North Lanarkshire Council considers ending use of ‘cancer causing’ weed killer

Councillor Paddy Hogg.
Councillor Paddy Hogg.

North Lanarkshire Council is to consider ending its use of weed killer which is alleged to cause cancer.

Environmental campaigners have been calling for an end to the use of glyphosate-based products.

Two American gardeners won millions of dollars in compensation after contracting cancer and manufacturer Monsanto is now facing thousands of lawsuits. The World Health Organisation has officially classed glyphosate as “probably carcogenic” to humans.

In August 2018 a council spokesman said there were no plans to cease using glyphosate, but that the authority would act in line with the latest guidance.

Cumbernauld East councillor Paddy Hogg tabled a motion at a meeting of the full council which requested the council recognised ‘the global health and environmental concerns regarding the use of weed killers containing glyphosates’ and asked for a report to the Environment and Transportation Committee outlining potential alternatives.”

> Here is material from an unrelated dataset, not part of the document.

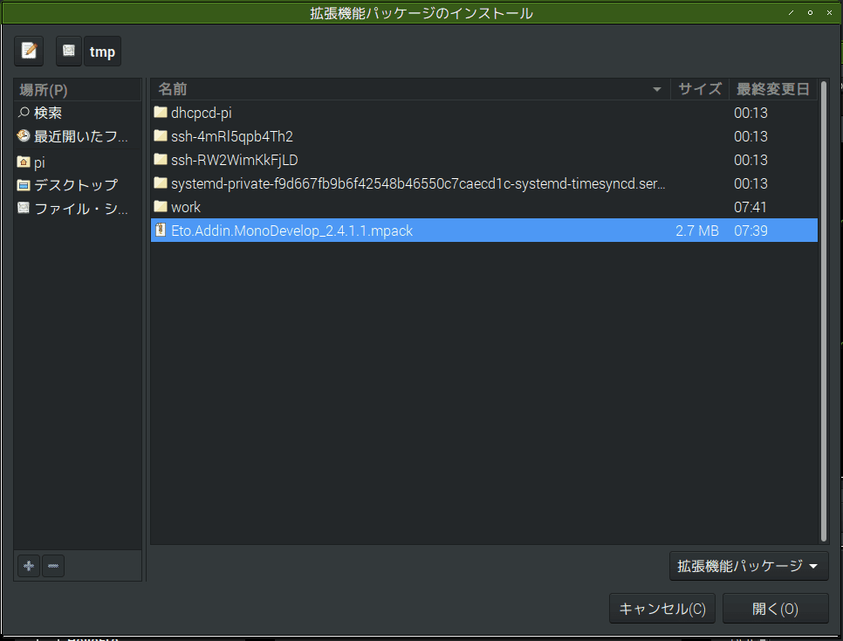Screen dimensions: 843x641
Task: Click the descending sort arrow in the 名前 column
Action: (x=657, y=88)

Councillor Hogg said: “I was contacted by local resident and environmentalist Pauline Reed and asked to look into the use of this weed killer by the council.

“Pauline and several other activists pointed out this weed killer is sprayed on parks, walkways, near shrubs and areas where kids play and on weeds which are left to wither and die.

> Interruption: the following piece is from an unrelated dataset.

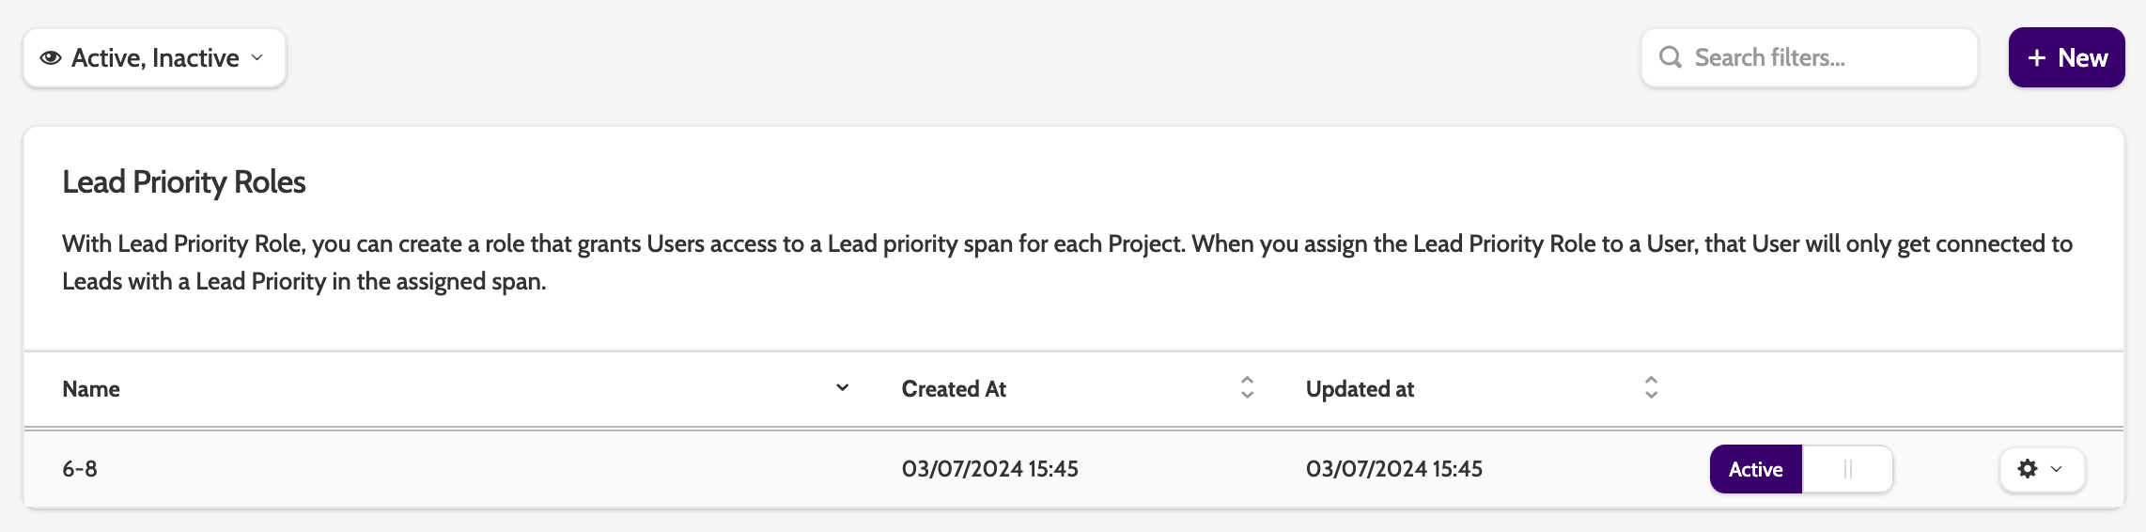Open the 6-8 role row
The height and width of the screenshot is (532, 2146).
click(80, 469)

“I investigated the use of the weed killer in the UK and Europe and found some London boroughs now ban its use and many public organisations are phasing out their use of glyphosate. Some EU countries have banned it and many others are phasing it out.”

Stepps, Chryston and Muirhead councillor Lynne Anderson put forward an amendment to the original motion, which added a request that officers prepare an Environmental Impact Report on the current programme.

Councillor Hogg withdrew his motion is favour of the amendment which was then approved.